Yes, it’s an amazing film. It works like a synthesis of De Palma’s career, plus it’s filled with some of the most exciting, purely cinematic scenes of the 00′s. Who else would build a heist sequence around Ravel’s Boléro? I adore this guy – I even really, really like MISSION TO MARS.
Well we differ on M2M, and I only like small chunks of The Black Dahlia, but I still very much adore Carrie, Raising Cain, The Untouchables, Carlito’s Way, Sisters, Casualties of War and some of his shoe-string stuff like Hi Mom!
I must admit there are some holes in his filmography (The Fury, Blow Out, Snake Eyes) for me still. I can totally see why many critics go gaga for his work. He was Quentin Tarantino before there was a Quentin Tarantino (Just as Francois Truffaut & J.L.Godard (some theoretical mixture of both filmmakers) was the ‘original pastiche’ forebearer – the pioneers of cinema as a dream of cinema – before DePalma.)
You should definitely check out Blow Out, that’s one of my favourite De Palma films.
I keep meaning to watch The Black Dahlia, because I’ve read the book and love it. The casting seems bizarre though – Josh Hartnett as Dwight? Plus I imagine they’ve changed quite a lot as the book is pretty sprawling and very fucked up.
I’m not a big fan of THE BLACK DAHLIA either and RESTRICTED, although interesting, isn’t very good. He certainly has a few other mediocre films spread around his filmography, but the three you mention having not seen are top tier material, especially BLOW OUT, which to me is his masterpiece. FURY might have the most orgasmic ending ever filmed.

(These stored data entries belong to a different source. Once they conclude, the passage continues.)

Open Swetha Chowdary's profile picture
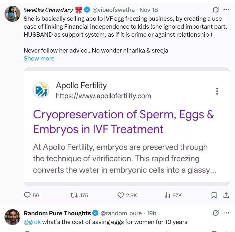Viewport: 235px width, 232px height. coord(12,14)
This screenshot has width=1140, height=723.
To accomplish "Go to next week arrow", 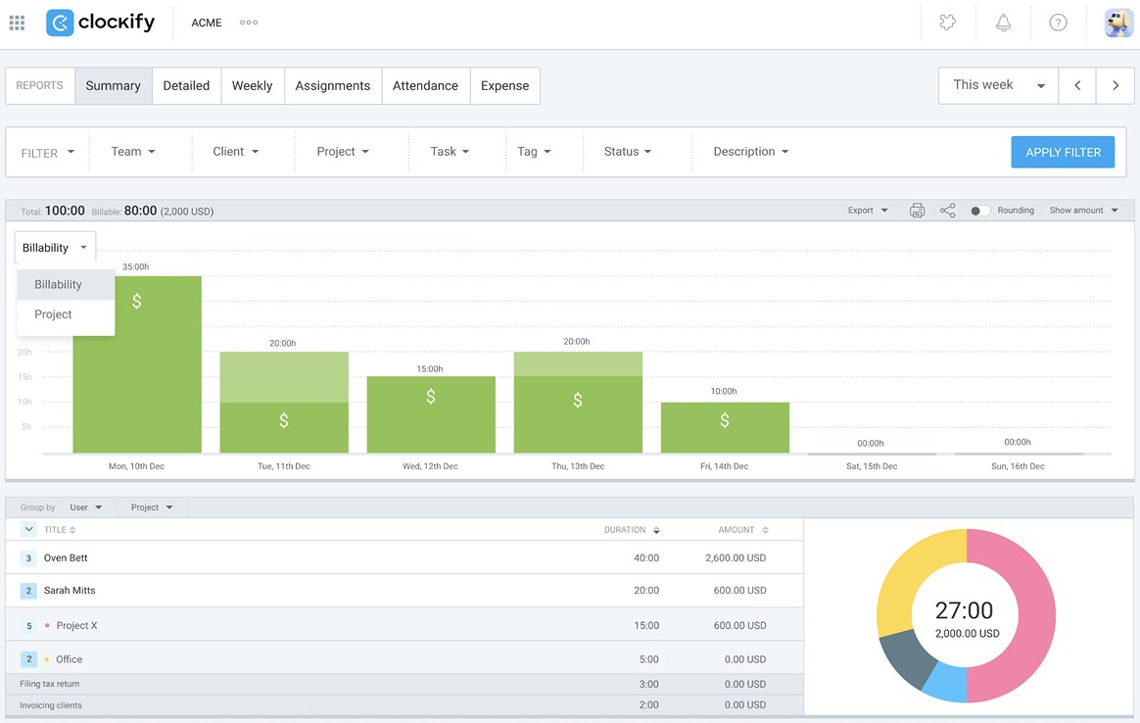I will coord(1115,85).
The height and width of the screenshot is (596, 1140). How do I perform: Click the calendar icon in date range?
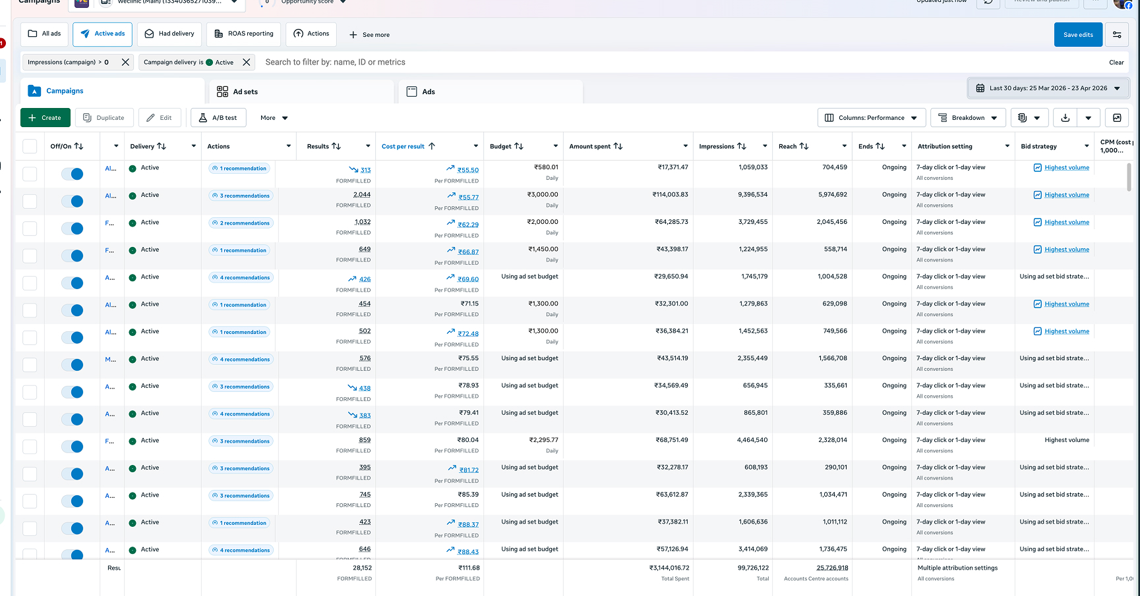980,88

The parallels between De Palma and the French New Wave are very true, especially regarding Godard – HI, MOM! and GREETINGS are essentially American Godard films, only much funnier. Unlike Godard though, De Palma quickly started developing his political, theoretical and stylistic ideas within the conventions of genre films, which might make him more akin to other French New Waver Claude Chabrol, another highly unique filmmaker often misguidedly accused of stealing from Hitchcock. De Palma’s and Chabrol’s films and approaches to Hitchcockian suspense are wildly different, though. Anyway, I’m getting a bit off-topic here….
I’m due for a revisit of Welles’ THE TRIAL, which I found surprisingly cold and distant given that Kafka’s novel, which I’d just finished, was a very emotional experience – sometimes hilarious, too. The endings are very representative of the differences between the book and the films; Kafka’s ending feels intimate and tragic while Welles enhances the absurdity and irony of the situation to the point where emotional response isn’t welcome. It’s been a while, maybe I’d have a completely different point-of-view now. It’s still one of the most visually detailed and beautiful films I’ve ever seen though.
The most accurate portrait of the dream state I’ve seen on film has to be from SYNECDOCHE, NY. The strange cadence, time ellipses, repetition, characters not being completely aware of events or people surrounding them, etc., etc. It’s probably as realistic a depiction of dreams as cinema can get.
Great list, Kurt. Though I haven’t yet seen it, one film that feels like it deserves a place on this list is Alain Resnais’ Last Year at Marienbad. Apparently some people have been drawing comparisons between it and Inception in certain reviews, though according to Film Comment, Nolan actually never saw the film until a few weeks ago.
Yea, I’m missing Resnais and Bergman (Hour of the Wolf, Persona) on there too. I think this list could double in size easily given enough time to do more looking around in my own memory!
Whereas Inception has several possible solutions that could fit, I don’t think Marienbad has a single one…Boy is it gorgeous though.
I think that Seijun Suzuki’s Taisho trilogy (Zigeunerweisen, Kagero-za, Yumeji) could all fit into the list of films with fever-dream like imagery. Most of his films could actually.
Lest we forget, there is also Hitchcock’s Spellbound with its Dali-designed dream sequence. And like Inception it also features a skiing sequence on a mountain!